• Task goal:
Using the material below, copy every line where "pixels" appears.

• Data records:
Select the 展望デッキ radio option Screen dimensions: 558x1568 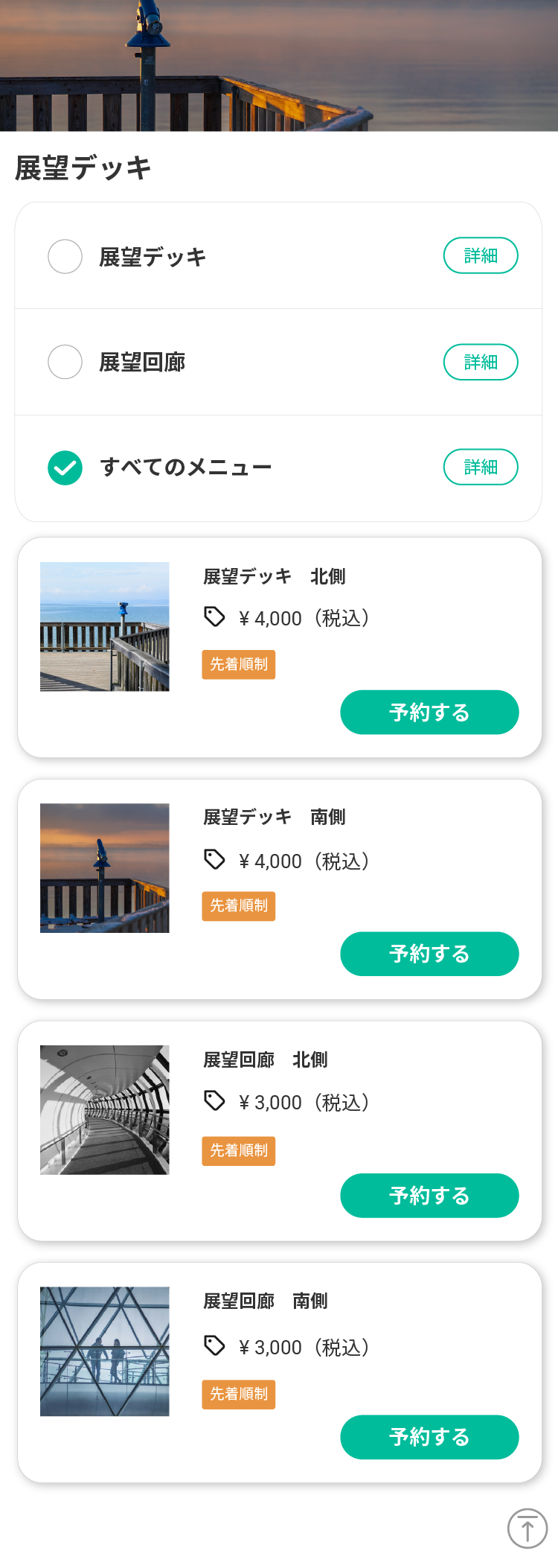pyautogui.click(x=65, y=257)
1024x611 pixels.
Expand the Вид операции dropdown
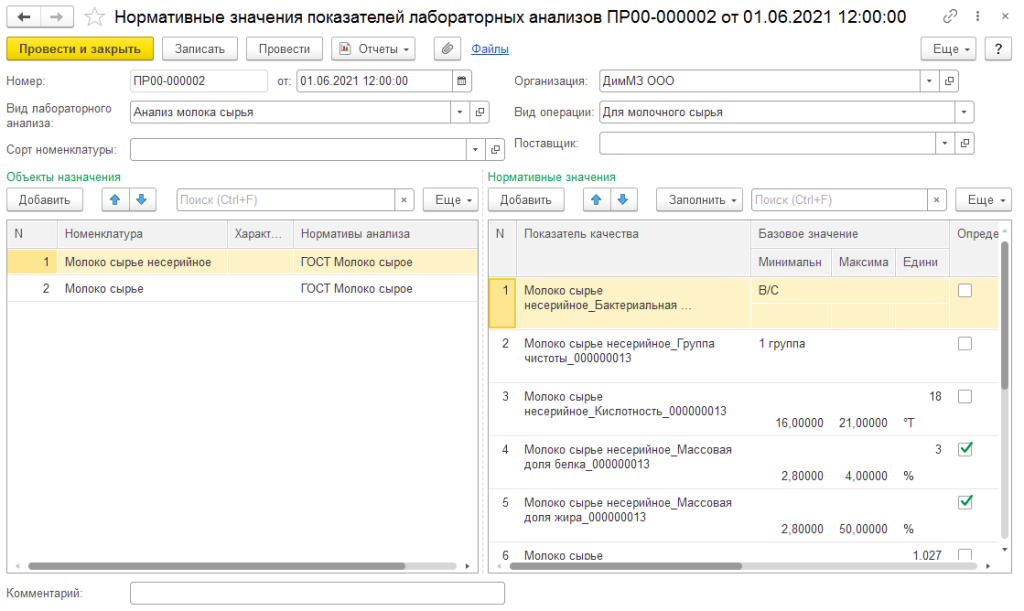pyautogui.click(x=963, y=112)
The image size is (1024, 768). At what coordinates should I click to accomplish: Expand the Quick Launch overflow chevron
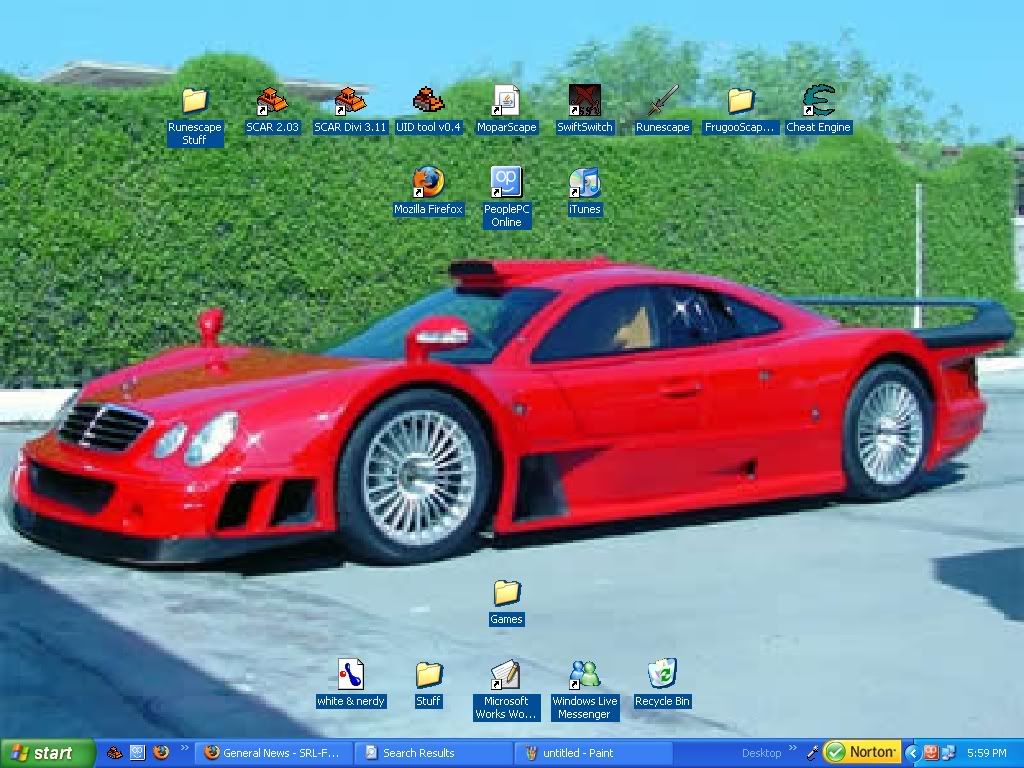tap(185, 749)
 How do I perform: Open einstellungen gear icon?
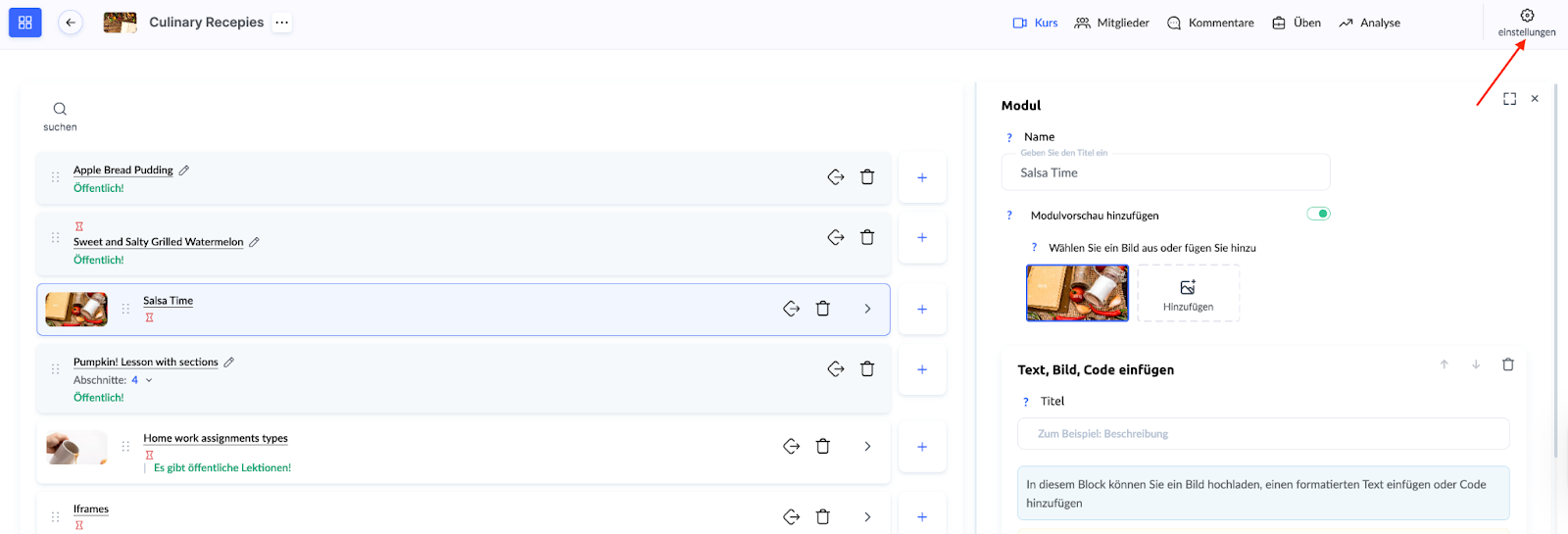(x=1527, y=16)
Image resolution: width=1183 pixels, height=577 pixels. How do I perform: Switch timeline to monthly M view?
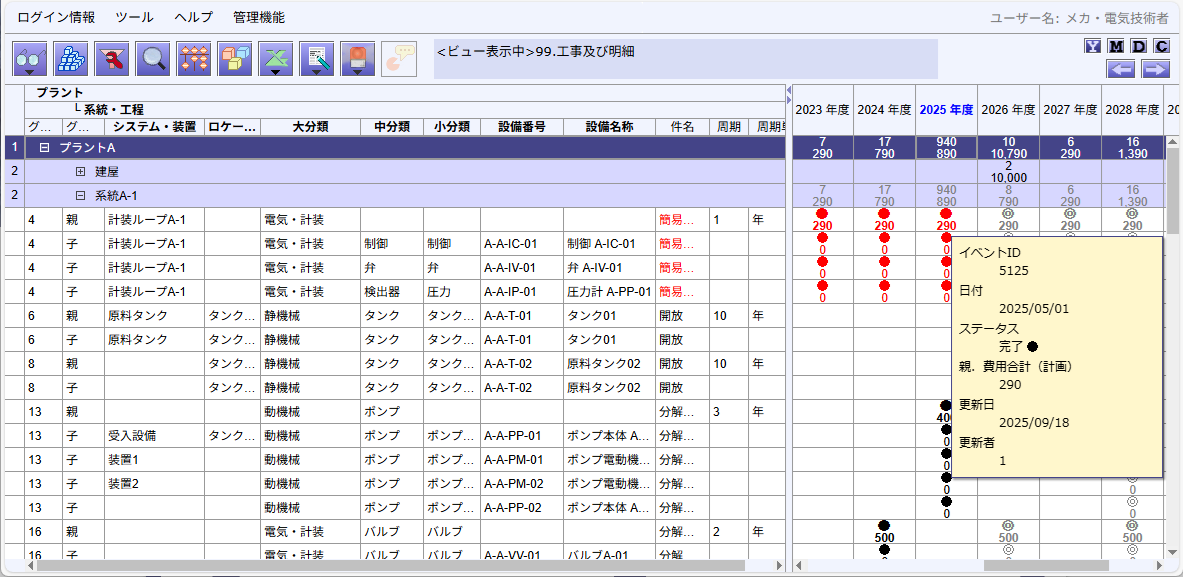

• Exercise solution:
1024x611 pixels.
Image resolution: width=1183 pixels, height=577 pixels. How do I perform: Switch timeline to monthly M view?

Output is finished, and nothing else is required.